The new partnership with Vermont Creamery also allows Fat Toad to source a year-round supply of fresh, local goat’s milk and support the increasing demand for their goat’s milk caramel sauces. Calley believes the new partnership will ultimately help Fat Toad Farm grow its business in the specialty food market.
“This is an industry that is energized. There is so much local and national momentum behind local foods, particularly specialty foods, that it makes it very exciting to be a part of that community,” Calley says. “We are always challenged and pushed to stay authentic and true to who we are. We are reaffirmed every day by our loyal customers and neighbors that we are making a product in a way that they are excited about and that they think tastes great.”

Changing Schools, Studies, and Focus

Calley started her college career at Smith College, where she planned on studying Portuguese, Brazilian studies, and international work. She later transferred to UVM and eventually switched gears to focus on sustainable agriculture—a program that she says inspired her.

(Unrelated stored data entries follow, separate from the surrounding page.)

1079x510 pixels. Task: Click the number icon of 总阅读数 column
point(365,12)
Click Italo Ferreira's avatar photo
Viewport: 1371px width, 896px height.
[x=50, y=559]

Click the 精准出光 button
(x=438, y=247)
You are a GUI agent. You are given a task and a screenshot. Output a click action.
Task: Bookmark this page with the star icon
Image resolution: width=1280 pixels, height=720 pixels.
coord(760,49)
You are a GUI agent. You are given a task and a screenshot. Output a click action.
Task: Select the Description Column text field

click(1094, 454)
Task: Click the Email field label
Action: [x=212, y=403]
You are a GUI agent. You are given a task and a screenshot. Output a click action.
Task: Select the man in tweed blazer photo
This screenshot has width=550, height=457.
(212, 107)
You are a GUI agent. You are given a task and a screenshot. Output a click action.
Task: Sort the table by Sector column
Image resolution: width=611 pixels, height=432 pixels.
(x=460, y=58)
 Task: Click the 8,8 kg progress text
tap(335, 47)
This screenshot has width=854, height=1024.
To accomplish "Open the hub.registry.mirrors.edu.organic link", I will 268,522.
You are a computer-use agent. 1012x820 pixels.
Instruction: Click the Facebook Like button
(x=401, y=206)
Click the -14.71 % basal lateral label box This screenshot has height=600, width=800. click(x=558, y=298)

“I grew up on the back roads of Vermont, and though I grumbled every time I had to help weed the garden and complained on hiking trips, at the end of the day I grew up with the woods and the gardens in my blood,” she says. “It wasn’t until college that I realized how important this place is to me. Being out in the field, in the real world, thinking about real issues and learning not only with my mind but also with my hands, engaged and inspired me in a way traditional education never had.”
What advice would she give to someone thinking of opening a local food business?
“Do the math. Do the math again. It’s easy to pursue a passion. It’s hard to turn your passion into a business. Make sure you can do both really well,” she says. “Also, get crystal clear on your goals and values so that every decision you make is a reflection of them. There is a lot of pressure outside of your business to do things differently and it’s helpful to have a very strong foundation to keep you grounded in your purpose.